28 March 2019Trademarks

HBO secures small win with ‘Ballers’ TM

US TV network  Home Box Office (HBO) has managed to partially halt a UK trademark for ‘The Baller Network’, filed by British company Prospect If.

In a  decision issued on Monday, March 25, the UK Intellectual Property Office (IPO) said that The Baller Network’ had “survived for the most part and [HBO] has been successful only to a narrow extent”.

HBO took issue with the trademark because of its similarity to “Ballers”, a comedy-drama TV series starring Dwayne Johnson, about an American football star trying to reinvent himself as a financial manager for current American football players in Miami.

In June 2017, Prospect If applied to register ‘The Baller Network’ for classes 9, 16, 25, 35, 36, 41 and 44, covering goods and services including mobile apps, vouchers, clothing, advertising and entertainment services.

HBO opposed the mark in September 2017, citing two EU marks for ‘Ballers’, which covered all the above-mentioned classes, except class 44.

The IP office found that HBO’s evidence affirmed that “Ballers” had been broadcast in the UK, but that the evidence was “not particularly persuasive” as regards proof of reputation.

While the IPO concluded that many of the goods covered were not similar, it did find that some goods, including clothing and downloadable multimedia files, were similar or identical

When comparing the marks, Louise White, on behalf of the IPO, said: “It is considered that ‘Baller’ is the naturally most distinctive feature as its meaning is unclear and it is unusual.”

However, she added that “other elements are not negligible”, before finding that the marks are visually and aurally similar to a medium degree.

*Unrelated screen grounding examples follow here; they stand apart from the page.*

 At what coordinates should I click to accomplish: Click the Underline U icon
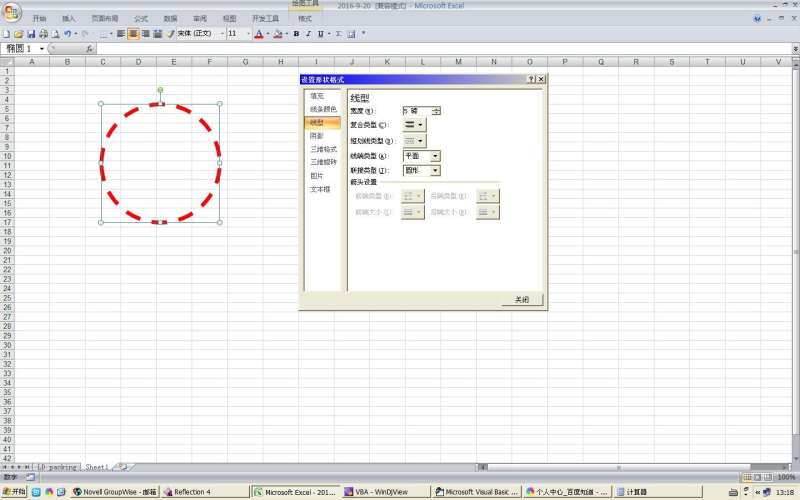(320, 34)
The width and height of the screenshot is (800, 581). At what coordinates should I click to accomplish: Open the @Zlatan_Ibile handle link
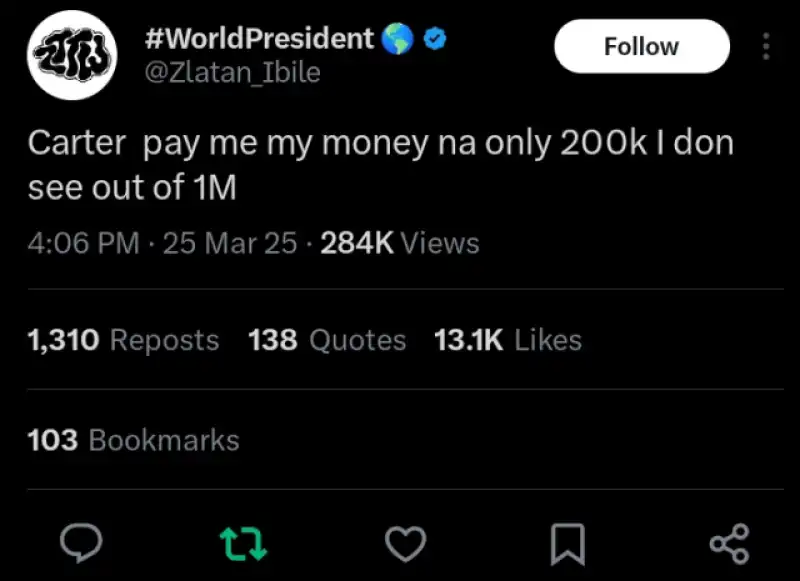233,73
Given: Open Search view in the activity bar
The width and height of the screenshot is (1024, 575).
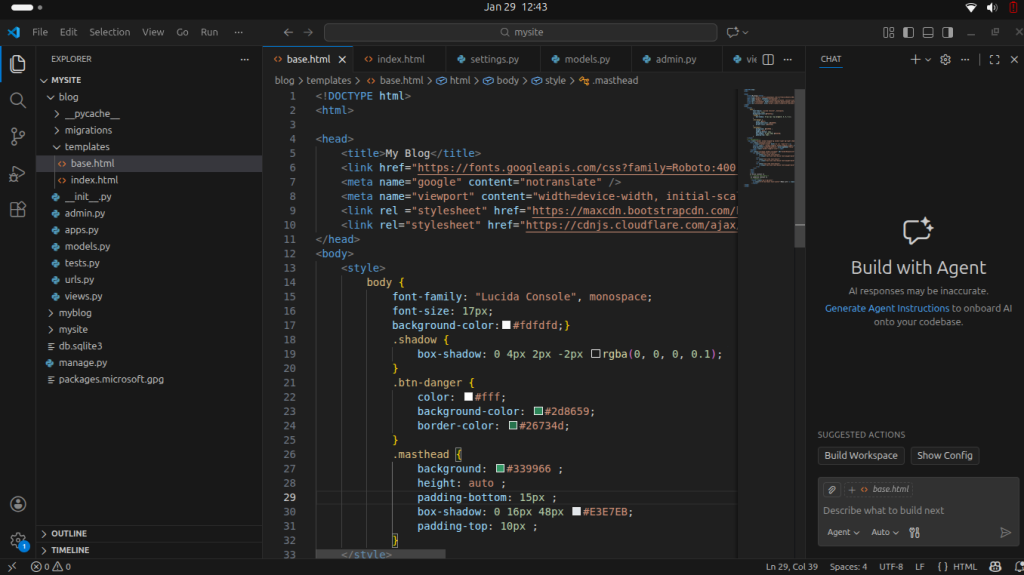Looking at the screenshot, I should click(17, 100).
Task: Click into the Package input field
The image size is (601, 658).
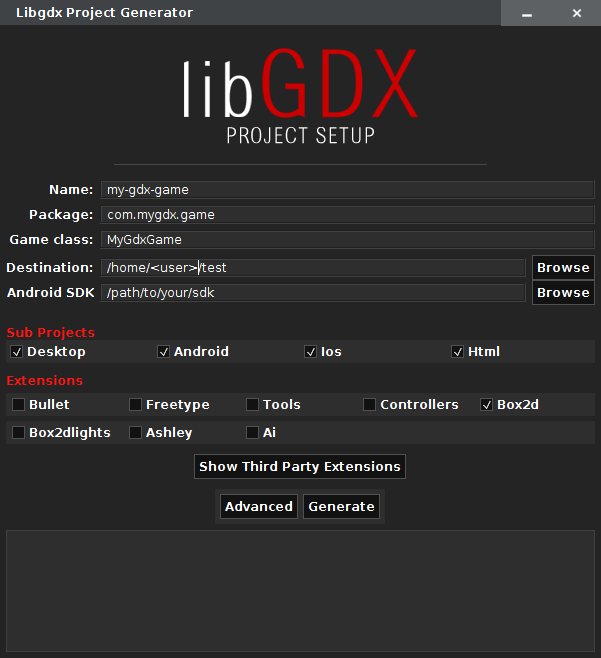Action: pos(348,214)
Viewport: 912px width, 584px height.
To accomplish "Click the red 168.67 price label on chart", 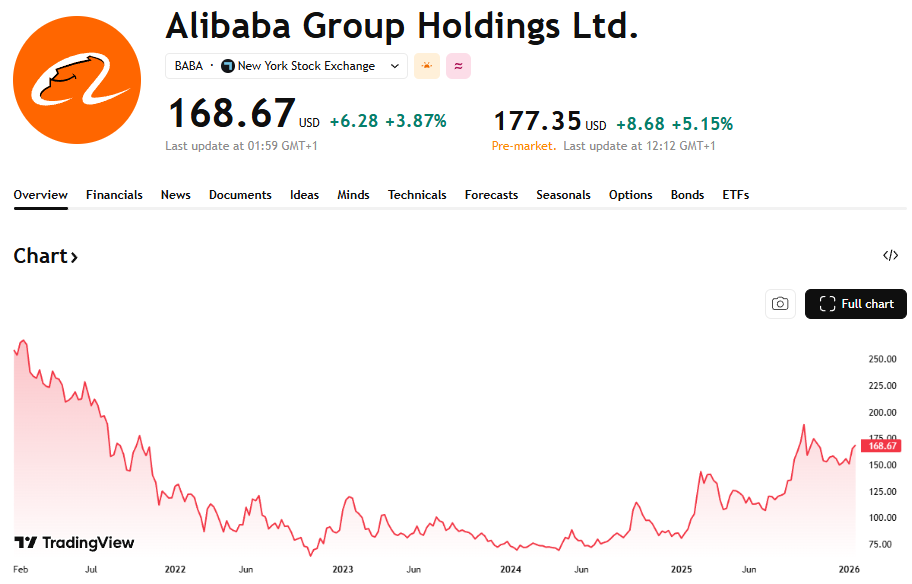I will click(883, 446).
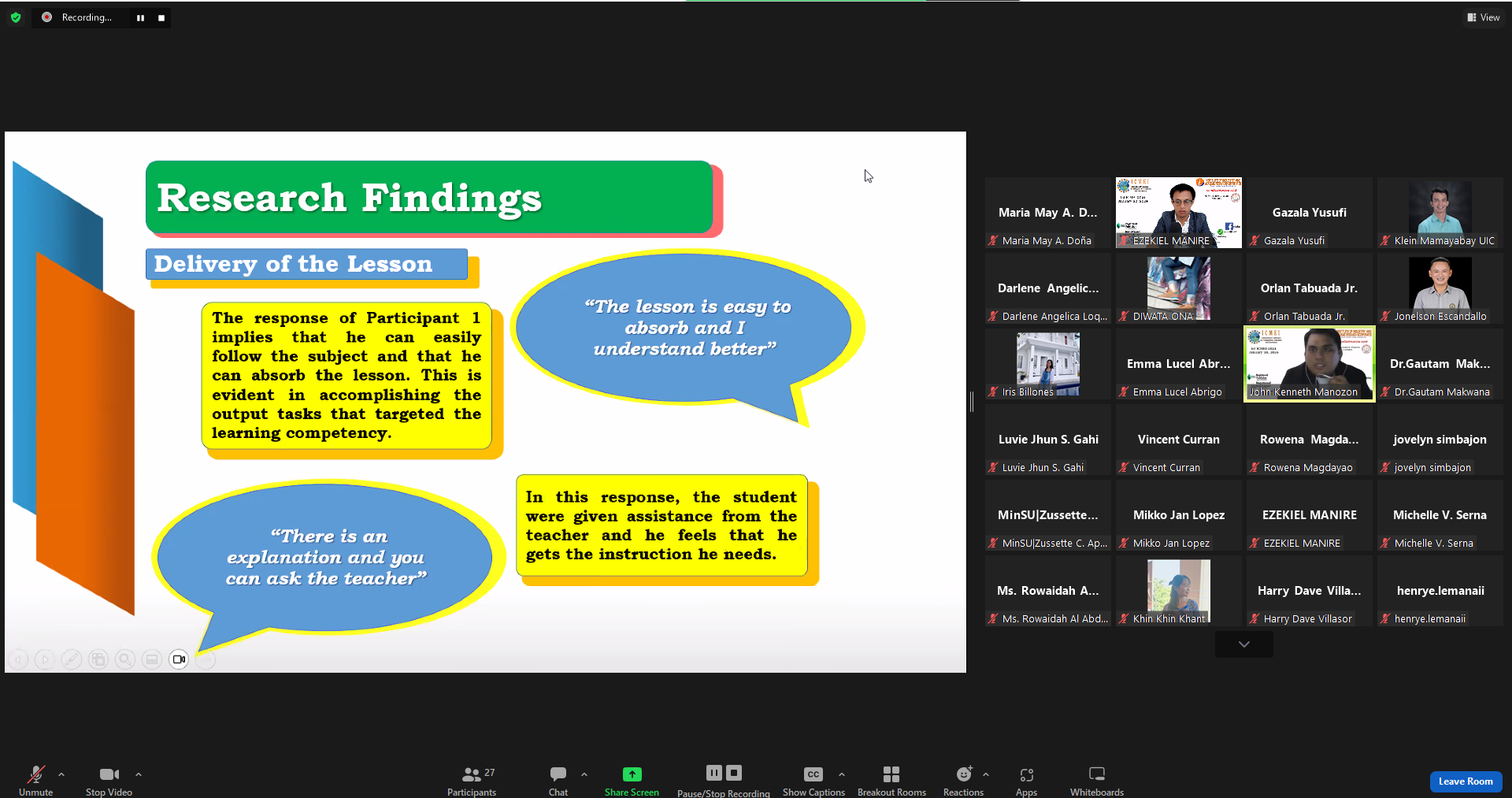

White rejected Prospect If’s submission that the term “baller” is well known in the UK. According to the IPO, Prospect If’s argument took several forms, including that a footballer can be described as a “baller” and that the tv show “Ballers” will lead to an understanding of the term in the UK.

In rejecting the argument, White said: “In terms of a footballer being known as a baller, there is also no evidence in support and it is considered that should a footballer be known in this manner, any evidence would have been reasonably easy to collate.”

The IPO ruled that the word ‘ballers’ was unusual and therefore likely to provide a “hook” in the average consumer’s mind.

On this basis, the office found that there was a likelihood of indirect confusion between the marks and, in respect of the goods and services found to be identical or similar, the opposition succeeded.

However, the application was allowed to proceed to registration on many goods and services and HBO was ordered to pay costs of £800 ($1,050).